Wednesday 27 January 2016

DeVry University Accused Of Deceptive Advertising & Misleading Students On Job Prospects

Screen Shot 2016-01-27 at 1.14.34 PMFederal regulators continued a crackdown on allegedly unscrupulous for-profit college companies Wednesday, filing a lawsuit against DeVry University. The popular chain of schools stands accused of deceiving prospective students about their employment potential after graduation. 

The Federal Trade Commission lawsuit [PDF] seeks to return millions of dollars to thousands of students who were, according to the complaint, misled by DeVry’s advertisements and marketing about the high likelihood of students finding gainful employment in their fields of study and the potential for earning more than students from other programs.

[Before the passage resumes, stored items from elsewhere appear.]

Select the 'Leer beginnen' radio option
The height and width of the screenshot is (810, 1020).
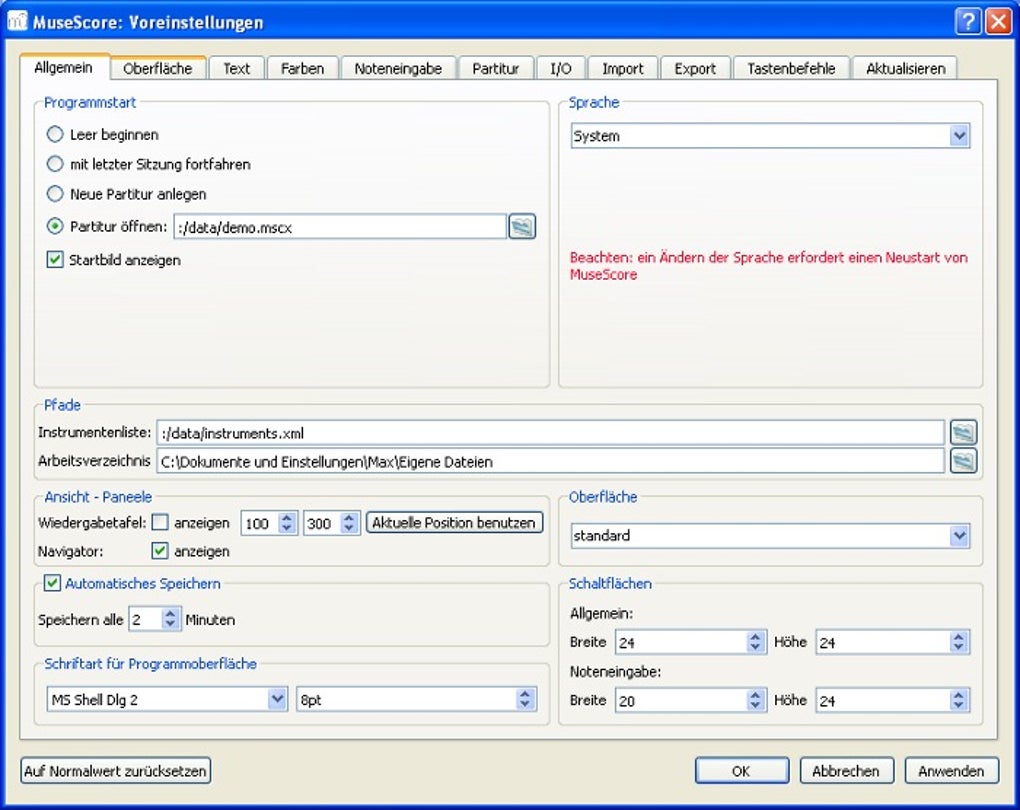(56, 134)
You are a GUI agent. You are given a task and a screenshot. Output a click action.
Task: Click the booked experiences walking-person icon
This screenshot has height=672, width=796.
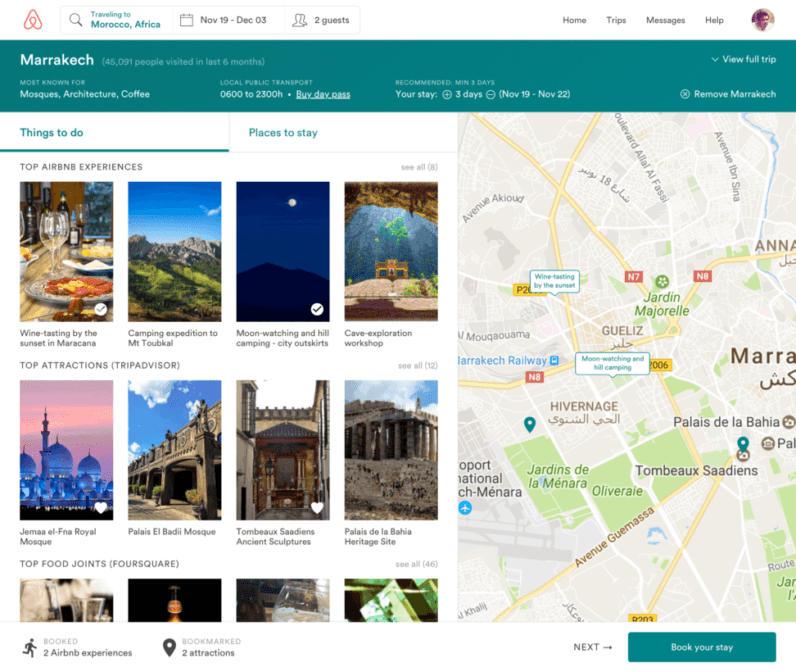point(29,647)
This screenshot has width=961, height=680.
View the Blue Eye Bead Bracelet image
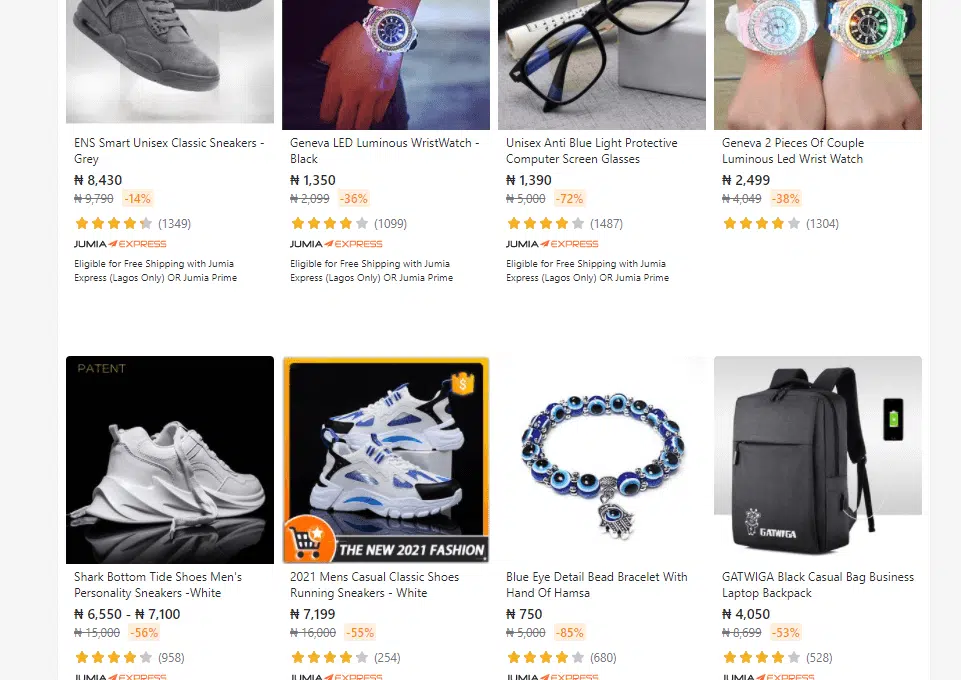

Beginning in 2008, DeVry claimed that 90% of its graduates actively seeking employment landed jobs within their field within six months of graduation was deceptive.

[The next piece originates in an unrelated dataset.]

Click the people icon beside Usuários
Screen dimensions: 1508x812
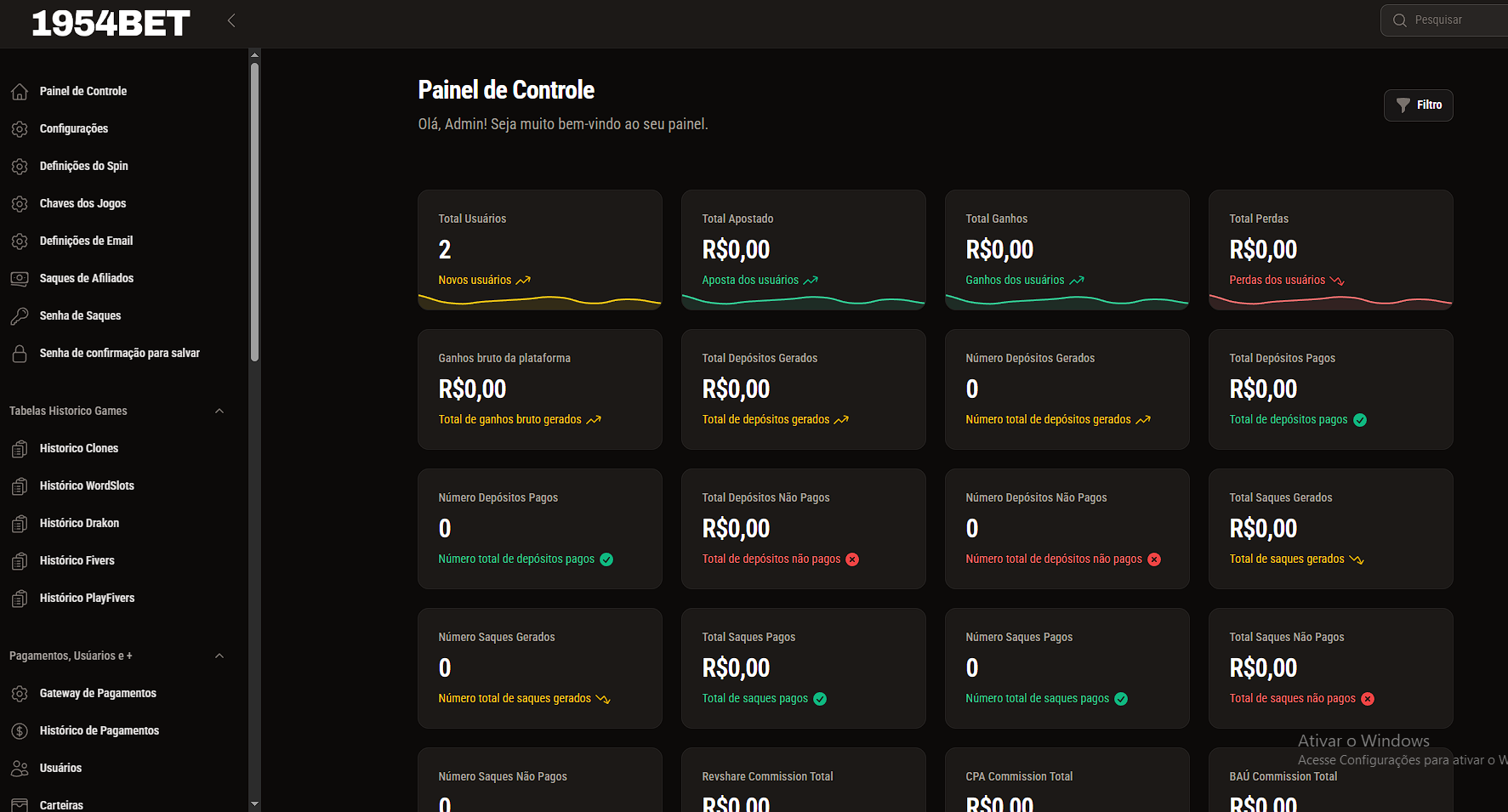[x=20, y=769]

“In some instances when Defendants make this representation, they claim this statistic applies to [DeVry] graduates from a recent year, while in other instances, [the ads] claim this statistic applies to all graduates since 1975, or ‘for more than 30 years,'” the complaint states.

The FTC alleges that DeVry’s marketing became even more irresponsible in 2013. That’s when the school began claiming that DeVry students earned 15% more after one year graduating than students at all other colleges and universities.

These claims, along with others, appeared in DeVry’s television, radio, online, print, and other media advertisements.

For example, a television ad that ran nationally showed people in business attire hanging hundreds of “offer letters” on a wall, with a voiceover discussing the importance of getting a job offer to college students. The voiceover said all of the offer letters seen came from just the last year – followed by the 90% claim.

Another TV ad showed a student saying, “And when I finish my degree in business, a new job at a great company – that’s the graduation present I want.” This was once again followed by the claim that 90% of students landed a job within six months of graduation.

The FTC alleges that DeVry was able to “support” these claims by counting numerous graduates as working in their field when they were not.

For example, the FTC claims, in 2012 the school counted graduates as employed in their majors when in reality they held volunteer positions, or worked in unrelated fields such as a car salesman, and as delivery drivers.

The company also allegedly included in placement calculations positions in which graduates were working prior to enrolling at DeVry, as opposed to those they landed after graduating.

According to the complaint, DeVry also excluded graduates from its count of those “seeking employment” as inactive when they were actively seeking jobs. For example, a graduate was counted as inactive despite having viewed more than 175 job openings in DeVry’s database, interviewing for six positions in the two months prior to being classified as inactive, and repeatedly emailing the school’s career services department.

The FTC alleges that DeVry knew these claims were false, and that comparing income information that the school obtained directly from its graduates with publicly available income data showed that graduates did not in fact earn significantly more than graduates from all other schools combined a year after graduating.

In a separate, but related action against DeVry on Wednesday, the Department of Education provided notice to the school that it would be required to stop certain advertisements regarding post-graduation employment outcomes and take additional steps to ensure the school can substantiate employment claims.

“Millions of Americans look to higher education for training that will lead to meaningful employment and good pay,” FTC Chairwoman Edith Ramirez said. “Educational institutions like DeVry owe prospective students the truth about their graduates’ success finding employment in their field of study and the income they can earn.”